No such restraint has been allowed to enter at the Baby Shard, where Creepy Uncle Rupe’s faithful retainers have, as one, gone for the Corporation big time. Included in the assault has been the supposedly independent Times, but then, since James Harding was sent down the road, there has been precious little independence on view. This morning’s editorial, titled “Petrolhead Down”, is as crude as it is predictable.
At first, all is reason and agreement: “Tony Hall, the director-general of the BBC, is right. By subjecting a producer to prolonged verbal abuse and then punching him, Jeremy Clarkson crossed a line”. And then comes the dissent: “Lord Hall [this means he’s a toff] said his decision to fire Clarkson yesterday would ‘divide opinion’. He was right about that too”. Yes, the Times is going to say the Beeb was wrong.

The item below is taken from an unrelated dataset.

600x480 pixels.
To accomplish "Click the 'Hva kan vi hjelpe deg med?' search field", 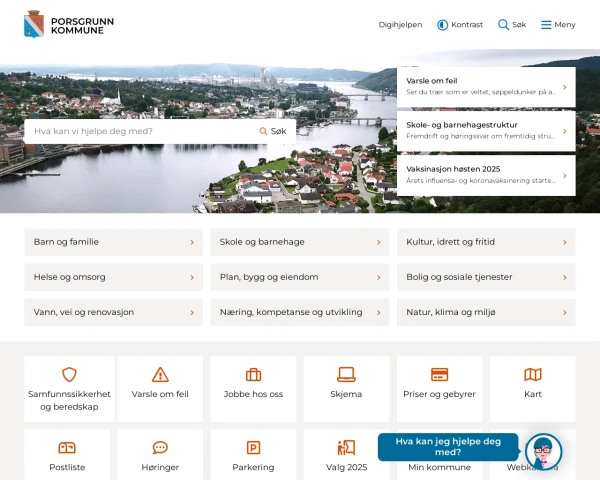I will click(140, 131).
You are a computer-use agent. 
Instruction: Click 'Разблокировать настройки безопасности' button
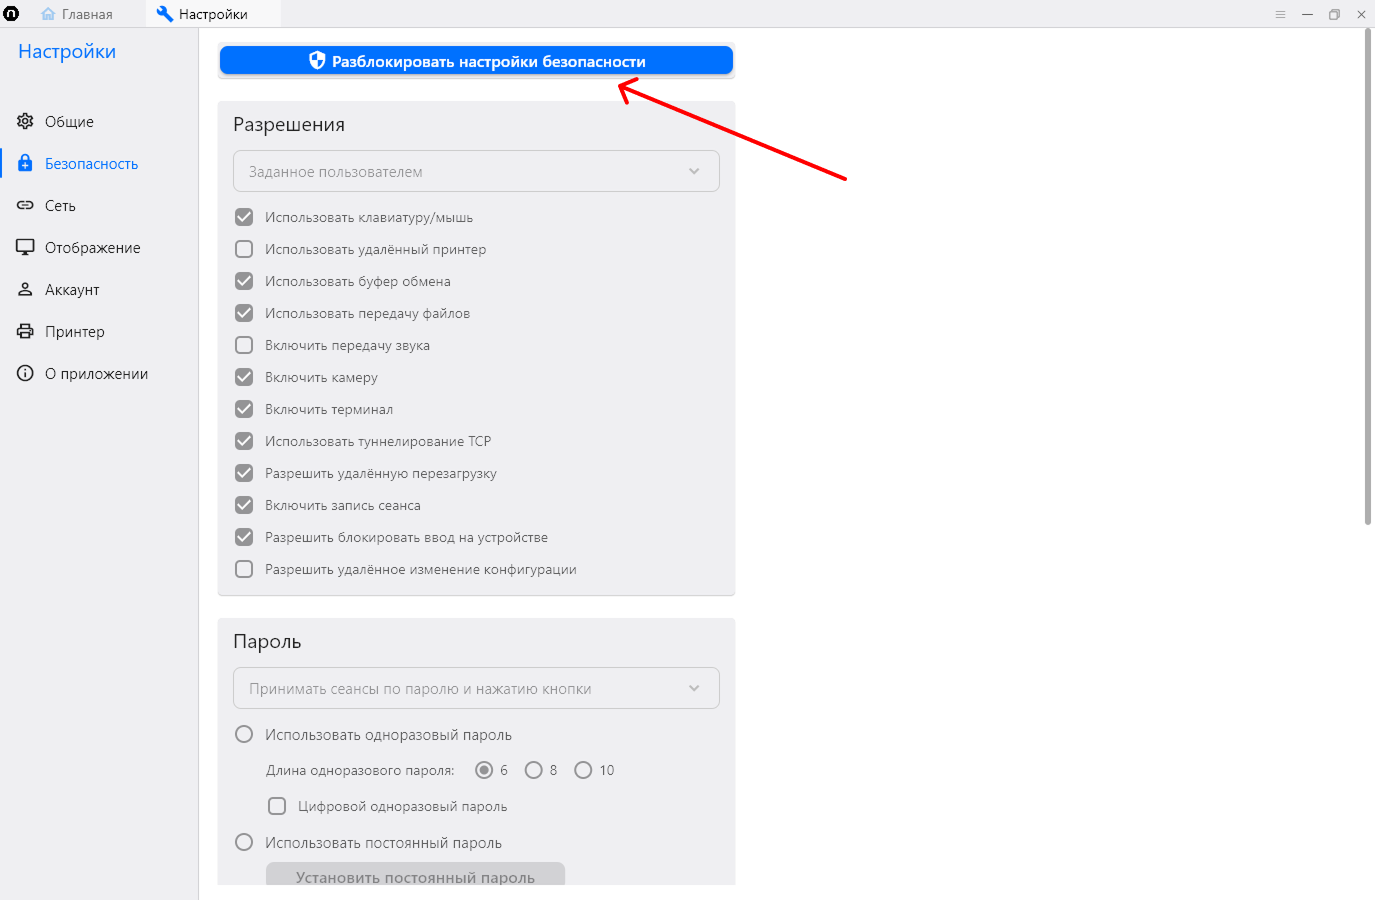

We are not surprised.
“The BBC has torpedoed its most successful factual programme”. What, they cancelled the main evening news? But do go on: “and its most lucrative export” [this assumes Jezza is irreplaceable]. “And all because of Clarkson’s unprovoked attack on Oisin Tymon over the absence of a hot meal in an hotel”. You see? A racially aggravated assault is no big deal, because this is TOP GEAR and it’s ONLY A BIT OF A LAUGH.
“In the course of its deliberations the BBC had the opportunity to take into account the interests of license fee payers” pontificates the leader. What happened to the idea of treating employees equally? Jezza either crossed a line, or he didn’t. Oh, and there’s the obligatory “Danny Cohen [and others] seized a chance to ride themselves of a star they never really liked nor understood”. Cohen was not involved in the decision.
But the Times lets it slip as it muses “Many became unfathomably sentimental about everything Top Gear, from its battered green sofa to Clarkson’s oddball delivery … A heavy fine together with suspension and a prominent on-air apology would have been sufficient”. Yes, that kind of behaviour can be then spun as acceptable, and don’t anyone mention that Jezza was on his last warning. And a Murdoch pundit. And Rebekah’s pal.
Why should the Murdoch press be so concerned about the license fee payers? Well, they aren’t. The reason Rupe’s troops are opening up on the Corporation is that they still have a lot of money and credibility invested in Clarkson. That investment is now at serious risk, serious enough for the Times editorial to match the opinions and financial interests of its proprietor. Rupe wants the Beeb to make his pundits worth reading.
The Beeb has no such responsibility. Murdoch can take his suggestion and shove it.